課題 1
レコードの先頭行から始め、「pyautogui.click(x=423, y=424)」を含む行で終えて、その範囲を「Templates」を「Documents」に置換したうえで再掲せよ。画像は出力に含めないこと。

本文
当NGO・言論・表現の自由を守る会初代代表杉山光央氏は、千葉刑務所の布川事件桜井昌司氏と杉山卓夫氏に、新聞を差し入れ、桜井さんの詩集「母ちゃんのうた」を印刷し、1部100円で普及しカンパ活動し、仮釈放・再審請求実現に尽力し、2004年7月NGO創設後、事務局はビラ配布弾圧事件裁判支援とともに、冤罪被害者布川事件支援にも取り組み、利根川近く・布川の現地調査・支援集会に参加し、2007年以降袴田事件支援にも参加。

 

 布川事件支援を長期にわたり続けていた杉山光央代表は、布川事件勝利・被害者の2人を再審実現するために一番大切なことは、桜井さんと杉山さんが喧嘩別れさせないこと。

 そのため、集会後の杉山卓夫さんサポート・おしゃべり飲み会を大切にしていました。

 

 みなさん、巌さんの再審無罪実現で、お姉さんとふたりの笑顔と穏やかな日常が一日も早く実現するよう応援してください。

 

 どうぞ、よろしくおねがいします。

 

ー・ー・ー・ー・ー・ー・ー・ー・ー

 法務省

袴田巌さんの姉 ひで子さんらが再審に関する法改正を訴え

58年前に静岡県で一家4人が殺害された事件で再審=やり直しの裁判が行われている袴田巌さんの姉のひで子さんが13日、超党派の国会議員でつくる議員連盟の総会に出席し、迅速な救済のためには再審に関する法律の改正が必要だと訴えました。

 
 

再審に関する法改正を目指す議員連盟の総会には、袴田巌さんの姉のひで子さんと、57年前に茨城県で男性が殺害されたいわゆる「布川事件」の再審で無罪が確定し、去年亡くなった桜井昌司さんの妻の恵子さんが参加しました。

再審に関する今の法律には証拠開示などの具体的な規定がなく、審理の長期化につながっているとの指摘があります。

袴田ひで子さんは、「58年闘ってやっと再審開始になりました。法律に不備があると思うので二度と弟のようなことが起きないよう法改正に協力をお願いします」と訴えました。

 
 

また、桜井恵子さんは、再審請求の審理で取り調べの録音テープなど自白の信用性に疑問を投げかける証拠が開示されたと紹介し、「開示された証拠だけでも本来、無罪になっていただろうと再審の判決文で触れられていた。

長い時間と自由と権利が奪われ、一方で真犯人は罪を問われることなく生きている現実がある。

1日も早く法律を改正し、被害者の救済が進むようお願いしますと述べました。

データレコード
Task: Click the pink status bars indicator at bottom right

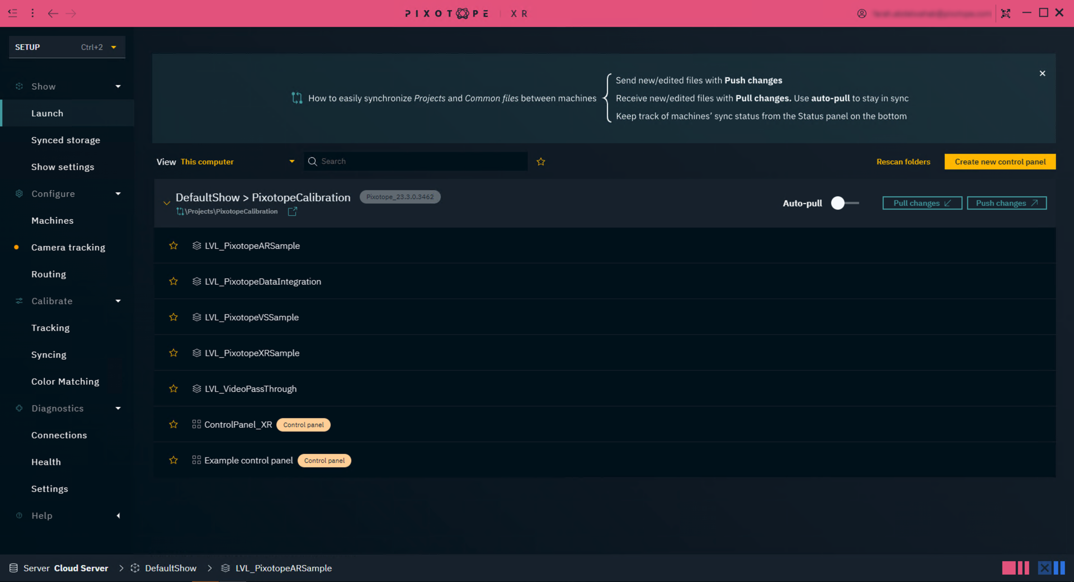Action: coord(1015,568)
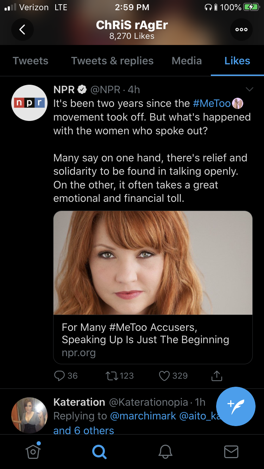This screenshot has height=469, width=264.
Task: Go to the Home tab icon
Action: click(x=33, y=451)
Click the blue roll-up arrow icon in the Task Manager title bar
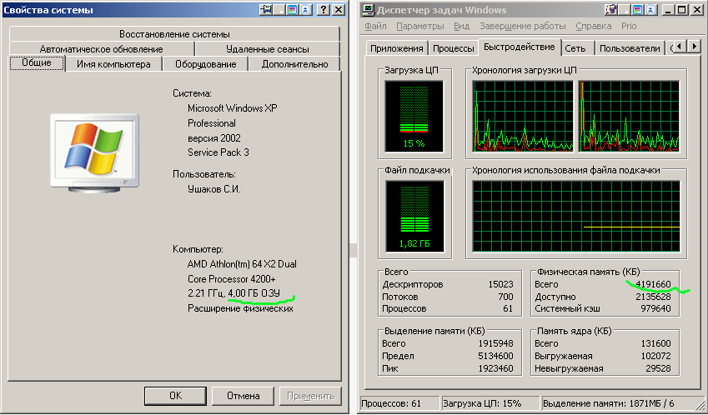This screenshot has height=415, width=708. coord(650,9)
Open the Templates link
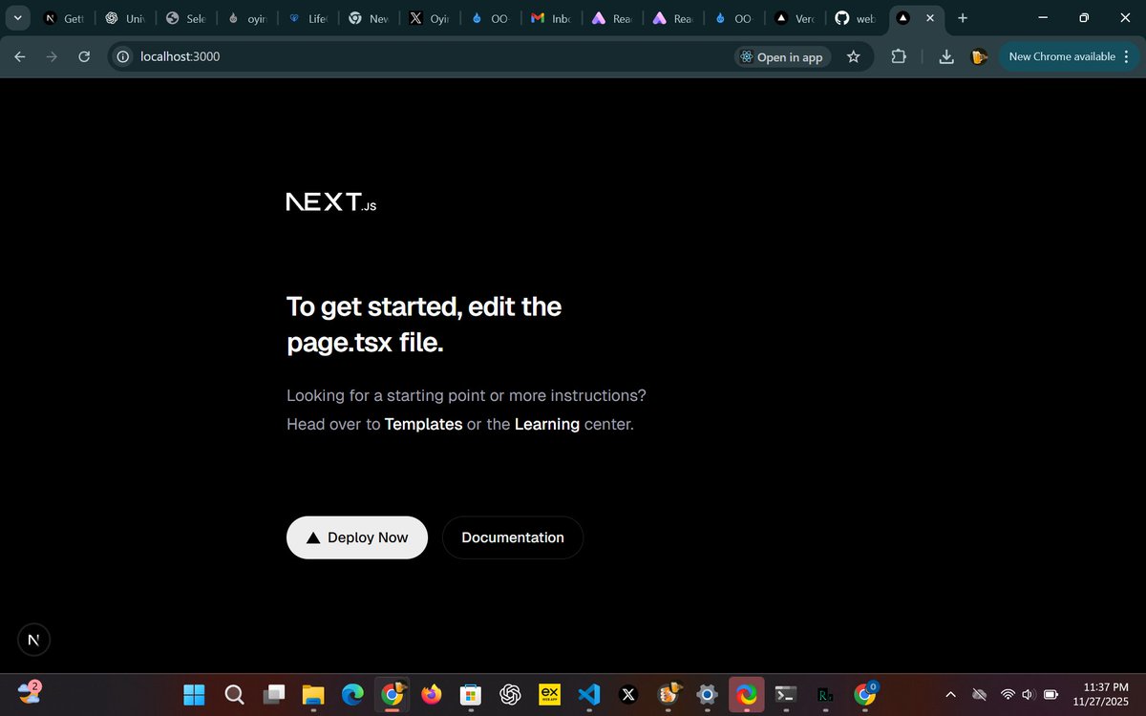 pyautogui.click(x=423, y=424)
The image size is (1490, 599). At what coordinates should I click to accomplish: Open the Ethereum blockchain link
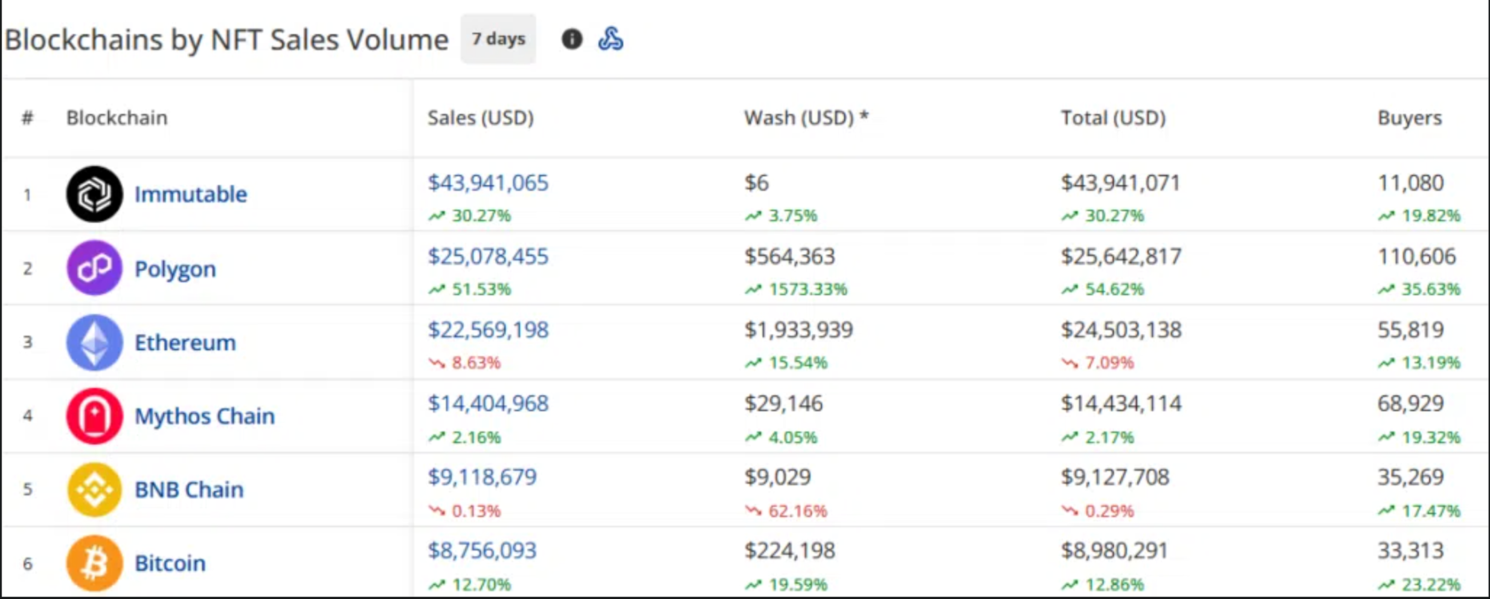click(x=185, y=343)
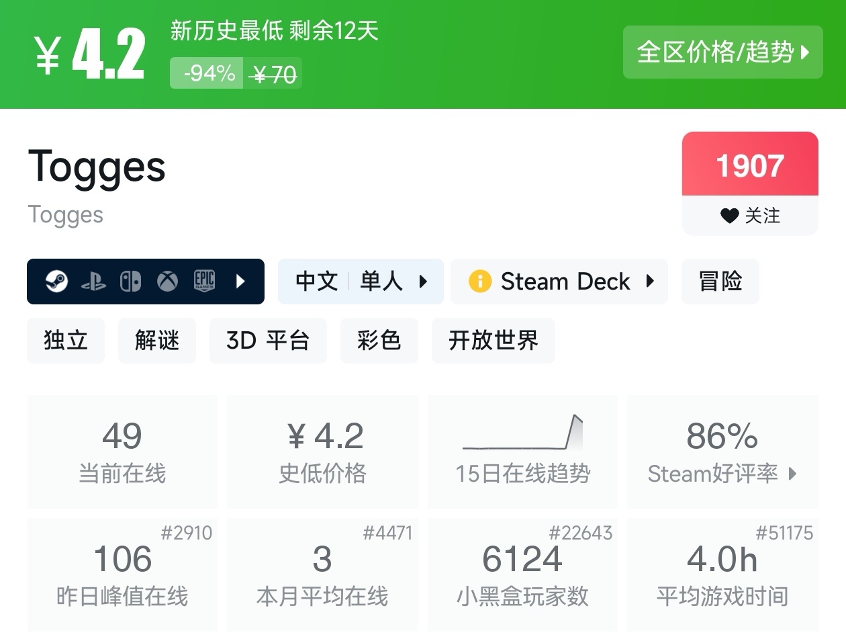This screenshot has height=643, width=846.
Task: Click the PlayStation platform icon
Action: coord(93,282)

課題 2
本文によると、袴田ひで子さんが議員連盟の総会に出席したのは何日か。

解答 1
Task: Click the pink status bars indicator at bottom right

Action: coord(1015,568)
This screenshot has height=469, width=264.
Task: Go to the Home tab icon
Action: click(x=33, y=451)
Click the blue roll-up arrow icon in the Task Manager title bar
This screenshot has height=415, width=708. coord(650,9)
Open the Documents link
 pyautogui.click(x=423, y=424)

解答 2
13日